Friday, February 29, 2008

Mr. Right But Not Too Far Right

Even as the field of presidential contenders has narrowed to the Clinton-Obama-McCain trio, there is still some desire among the electorate to combine the candidates' best features to form an ideal politician, much as Alberti advised Renaissance artists to make beautiful women in paintings by assembling faces with eyes, noses, or mouths taken from different models.

Enter WikiCandidate, a project designed by two Cornell graduate students to create an "online community" that fills out the details of a fictional candidate in which users are "given the opportunity not only to voice their political opinions, but to test them against the views of others in a collaborative discussion." In addition to elaborating on the ideal candidate's biography and writing news items about the campaign, visitors to the site can also identify issues that should be at the forefront of the election or practice building coalitions.

As many have pointed out, the discursive dynamics of the Internet tend to be politically polarizing, and it can sometimes be difficult to see collective intelligence at work. The disastrous experience of The Los Angeles Times with its wikitorials experiment and the Wikipedia lockdowns on pages with politically charged subjects like "abortion" or "George W. Bush" may only illustrate this point.

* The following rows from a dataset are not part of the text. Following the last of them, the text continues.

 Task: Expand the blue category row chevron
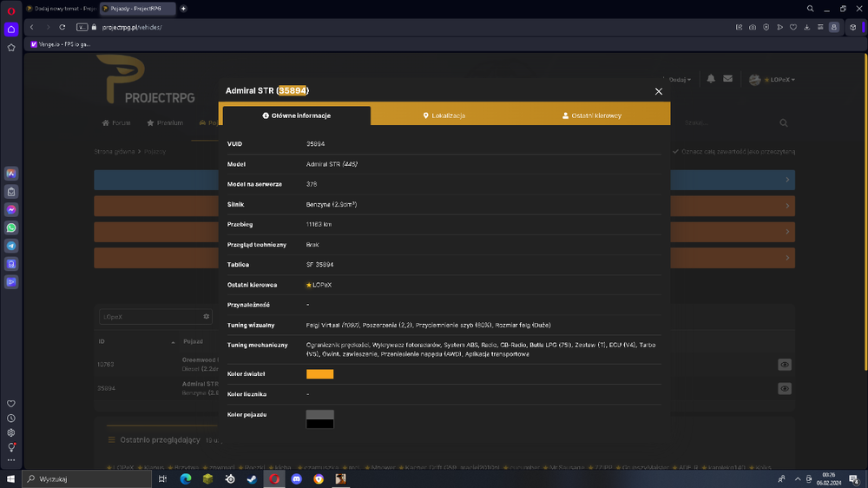[x=787, y=180]
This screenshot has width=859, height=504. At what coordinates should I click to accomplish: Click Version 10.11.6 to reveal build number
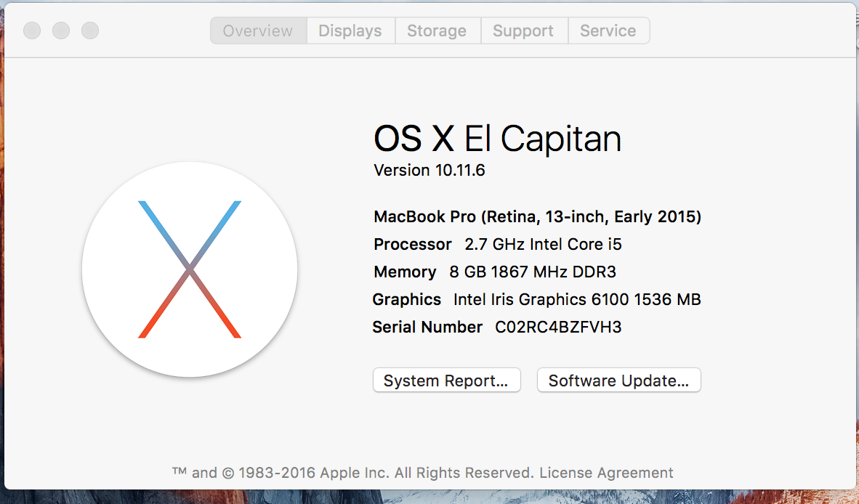429,171
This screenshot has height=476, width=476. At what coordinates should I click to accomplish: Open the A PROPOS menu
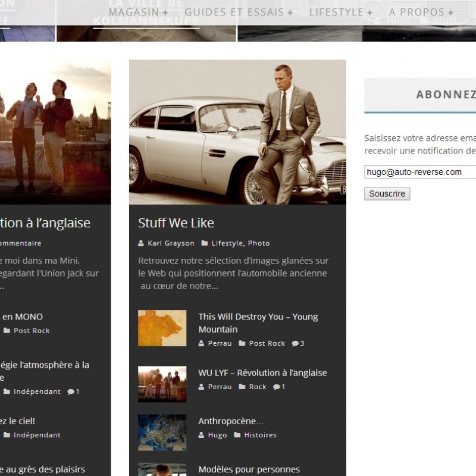421,12
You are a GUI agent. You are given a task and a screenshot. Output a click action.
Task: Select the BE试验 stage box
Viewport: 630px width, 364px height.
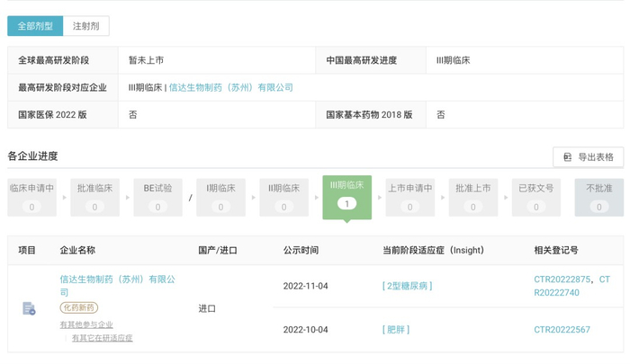(158, 197)
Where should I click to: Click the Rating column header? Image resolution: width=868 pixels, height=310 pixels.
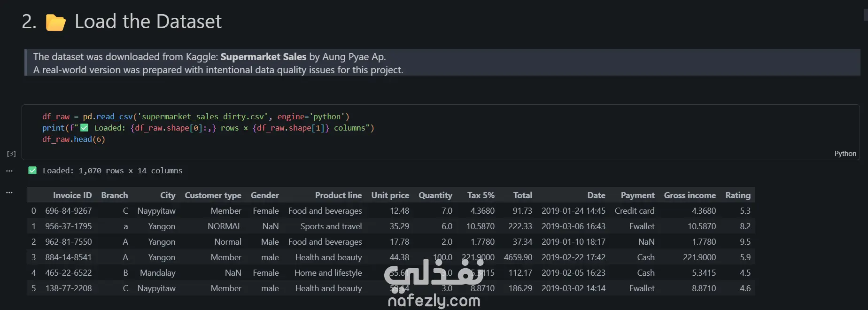tap(738, 195)
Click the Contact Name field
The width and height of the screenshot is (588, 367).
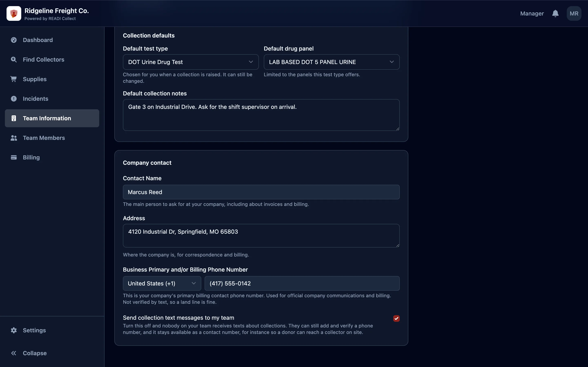pyautogui.click(x=261, y=192)
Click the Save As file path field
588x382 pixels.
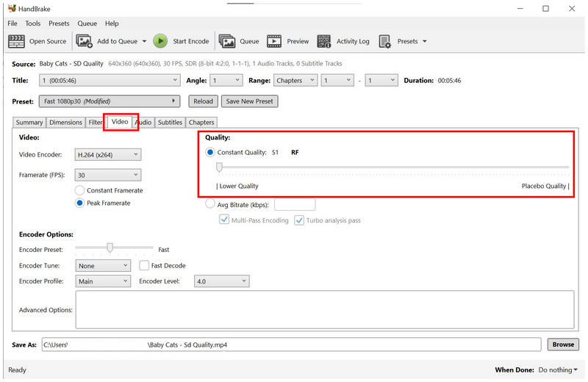(290, 344)
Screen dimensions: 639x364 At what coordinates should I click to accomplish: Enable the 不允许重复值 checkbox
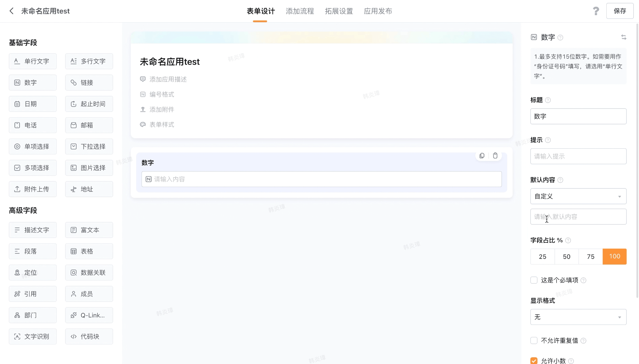pyautogui.click(x=534, y=340)
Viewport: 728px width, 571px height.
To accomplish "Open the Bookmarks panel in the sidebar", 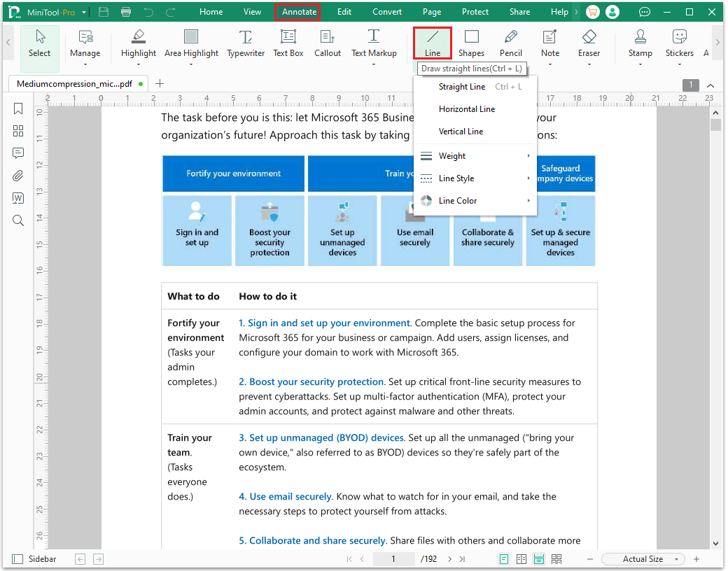I will pos(18,108).
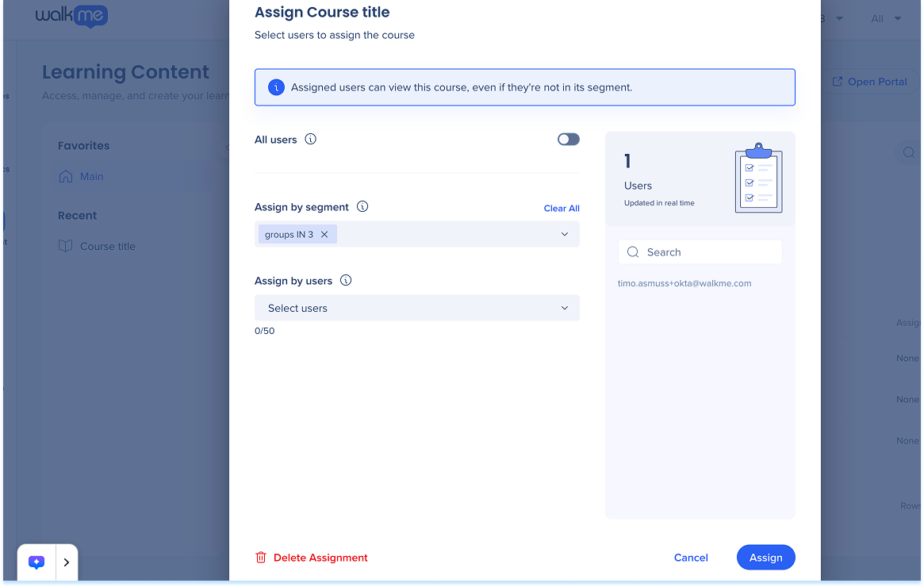Click the clipboard checklist illustration
924x587 pixels.
coord(758,178)
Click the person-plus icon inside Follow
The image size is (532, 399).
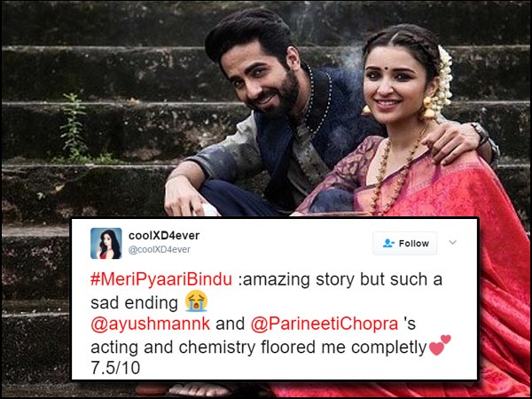[388, 243]
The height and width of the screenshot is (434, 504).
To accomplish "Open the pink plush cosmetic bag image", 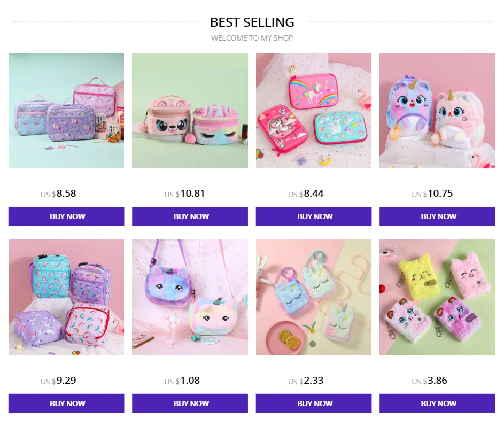I will click(x=190, y=111).
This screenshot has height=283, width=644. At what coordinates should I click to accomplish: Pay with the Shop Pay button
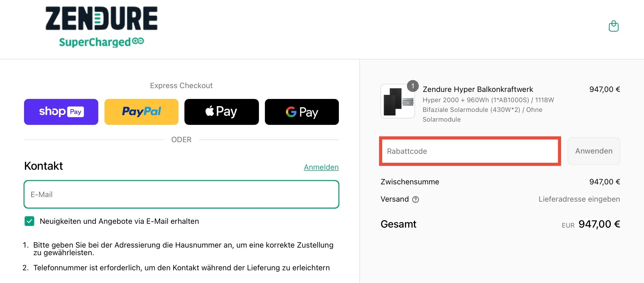click(x=61, y=112)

Perhaps when working with a fiction there could be more consensus. Unfortunately, I fear that putting Stephen Colbert in as a placeholder for the fictional candidate may encourage visitors to treat the site as a joke. Hopefully he won't be in that position for long. Certainly, there are other competing websites promoting political consensus-building this season, including the heavily advertised DividedWeFail.org from the AARP. But at WikiCandidate, you get to design and edit everything, even the buttons, placards, and bumper stickers.

Now we are entering a time of differentiation and separation in political discourse. Is Obama really like Kennedy? Is Hillary Clinton really like Bill Clinton? At a time of partitioning, this exercise in aggregation is an interesting thought experiment.

Thanks to Tarleton Gillespie for the link.